I'd like the entries repeated exactly, pictures omitted.

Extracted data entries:
┄┄┄┄┄┄┄┄┄┄

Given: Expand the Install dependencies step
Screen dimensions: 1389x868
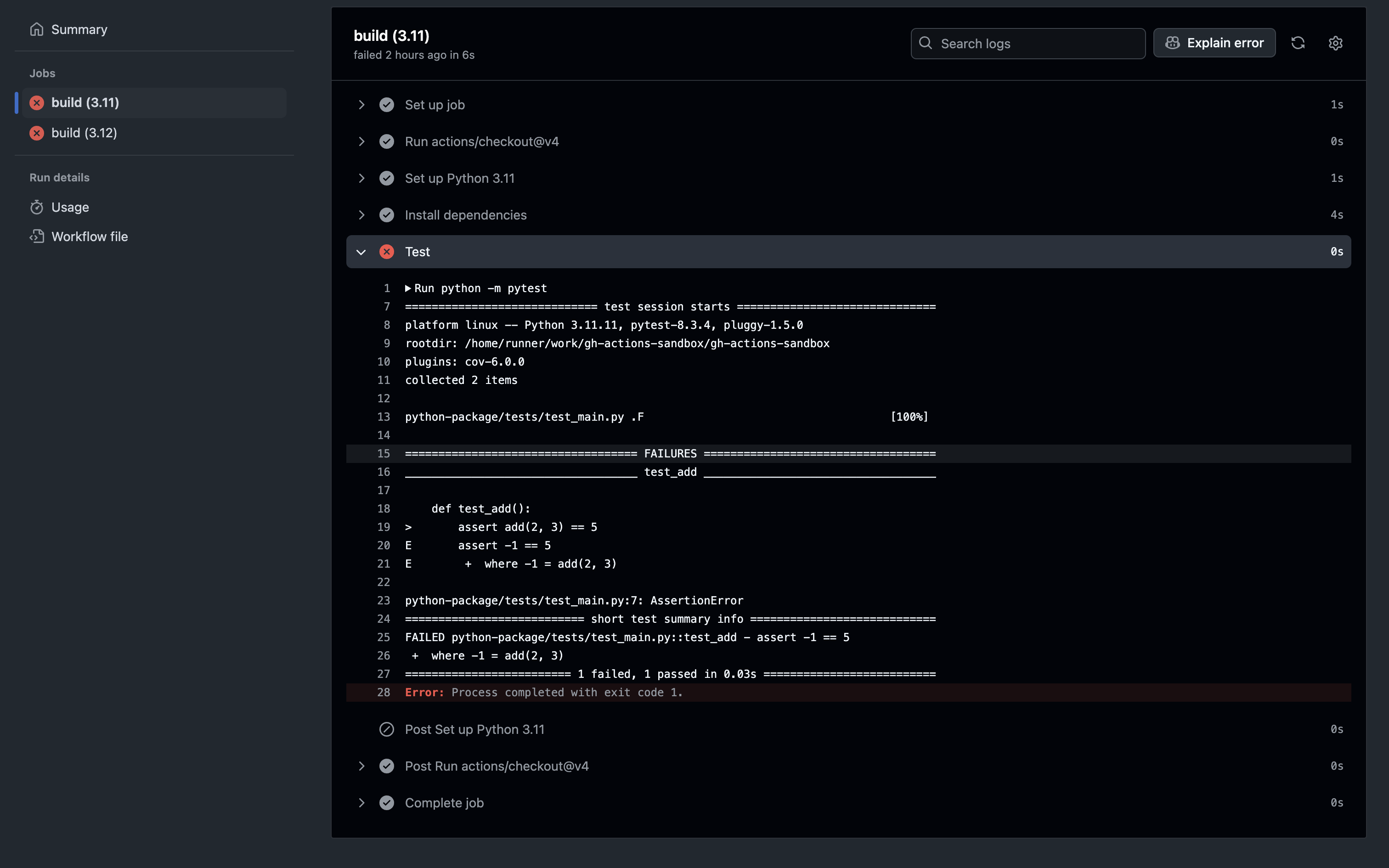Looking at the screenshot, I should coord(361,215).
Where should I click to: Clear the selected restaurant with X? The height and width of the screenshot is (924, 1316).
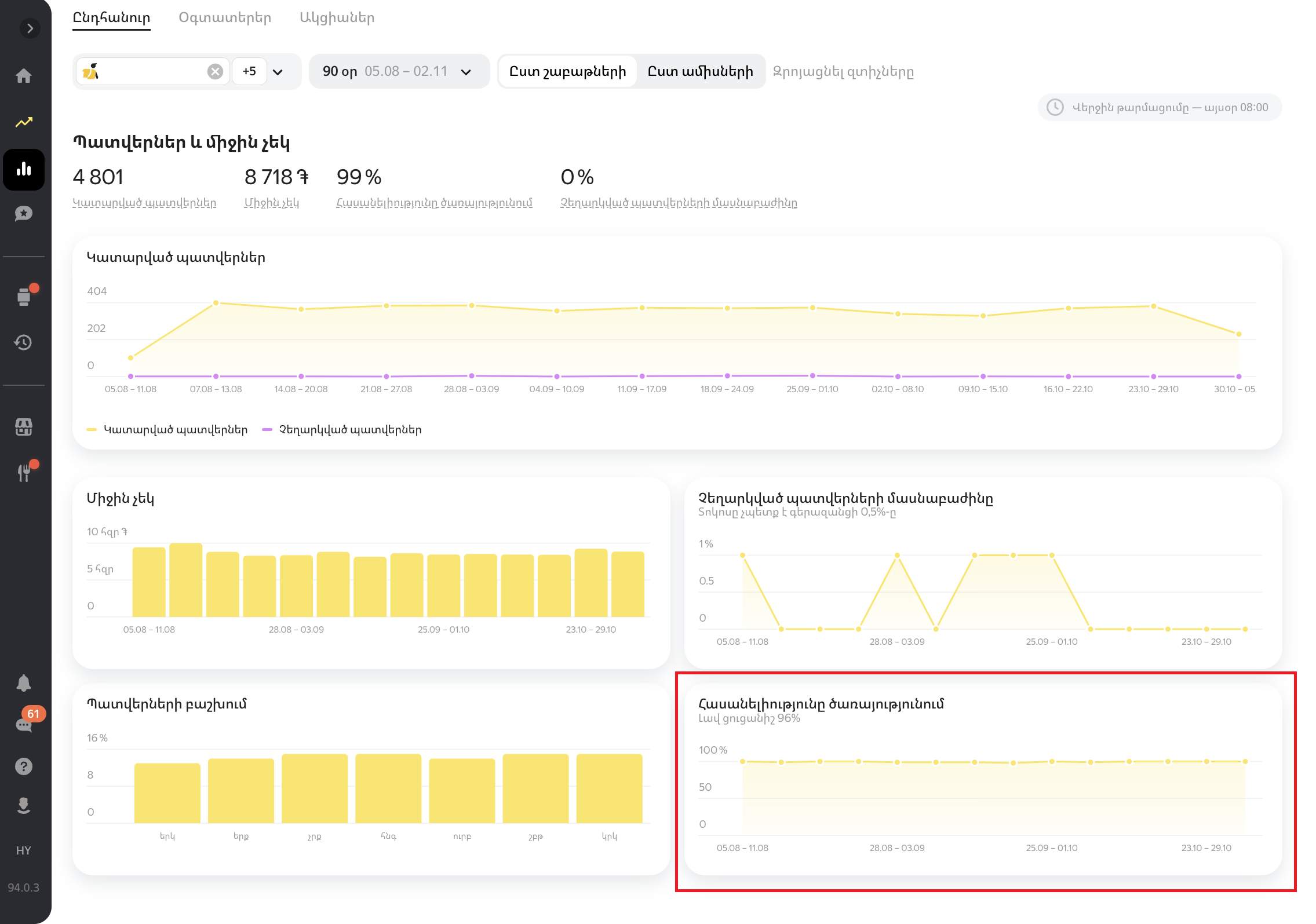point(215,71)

┄┄┄┄┄┄┄┄┄┄

Written answer:
Given: Expand the Install dependencies step
Screen dimensions: 1389x868
Looking at the screenshot, I should coord(361,215).
Where should I click to: Clear the selected restaurant with X? The height and width of the screenshot is (924, 1316).
point(215,71)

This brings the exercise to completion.